Ebba and Oscar were married 15 March 1888 in Saint Stephens Church in Bournemouth in England by the vicar Gustaf Beskow, who was close to the Queen, Sophia of Nassau, in the presence of Oscar's mother, Queen Sophia, two of his brothers, Prince Carl, Duke of Västergötland and Prince Eugen, Duke of Närke, and his cousin, the Danish Crown princess, Louise of Sweden, as well as Ebba's mother and brother. In Sweden she was given the unclarified title of "Princess Bernadotte" instead of the royal "Princess of Sweden".

===Later life===
After her marriage, Ebba Bernadotte devoted her life to Christian charity. The couple lived a simple life in Stockholm away from the royal court and was regarded with great sympathy due to the circumstances of their marriage. Their relationship was described as happy, and they devoted themselves to their common interests in religion and Christian influenced social work.
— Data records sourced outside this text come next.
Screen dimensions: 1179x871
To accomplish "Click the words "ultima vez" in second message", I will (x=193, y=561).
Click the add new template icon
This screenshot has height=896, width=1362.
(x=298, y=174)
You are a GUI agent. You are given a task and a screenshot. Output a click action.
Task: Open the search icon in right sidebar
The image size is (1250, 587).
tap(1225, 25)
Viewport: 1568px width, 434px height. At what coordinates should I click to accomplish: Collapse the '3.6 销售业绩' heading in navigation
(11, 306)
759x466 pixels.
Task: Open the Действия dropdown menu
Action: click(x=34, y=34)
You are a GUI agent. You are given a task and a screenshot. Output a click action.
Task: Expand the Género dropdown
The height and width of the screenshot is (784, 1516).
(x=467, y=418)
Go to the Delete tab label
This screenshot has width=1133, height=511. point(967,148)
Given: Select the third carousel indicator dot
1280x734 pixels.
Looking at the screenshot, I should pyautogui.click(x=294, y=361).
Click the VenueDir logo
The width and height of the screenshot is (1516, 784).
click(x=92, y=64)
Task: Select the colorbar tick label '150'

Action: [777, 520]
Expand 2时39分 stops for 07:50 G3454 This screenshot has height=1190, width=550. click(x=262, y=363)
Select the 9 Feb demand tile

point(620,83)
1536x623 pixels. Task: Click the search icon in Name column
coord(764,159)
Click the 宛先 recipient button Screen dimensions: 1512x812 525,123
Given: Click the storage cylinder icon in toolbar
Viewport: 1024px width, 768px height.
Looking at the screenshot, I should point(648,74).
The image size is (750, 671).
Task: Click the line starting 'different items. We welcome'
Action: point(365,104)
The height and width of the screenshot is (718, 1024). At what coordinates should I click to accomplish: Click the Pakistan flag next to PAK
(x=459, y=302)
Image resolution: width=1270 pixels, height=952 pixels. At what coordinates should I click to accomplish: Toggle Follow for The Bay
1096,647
Ebba Bernadotte was a member of a number of different Christian charitable organisations: in 1894, she became a member of the Lapska missionens vänner ('Friends of the Sami Mission'), in 1897–1912 she was a board member of the Kristliga föreningens av unga kvinnor ('Christian Society For Young Women') and in 1900, she became chairperson of Bokpåsemissionen för sjömän ('Bookbag-Mission For Sailors'), which had its meetings in her home.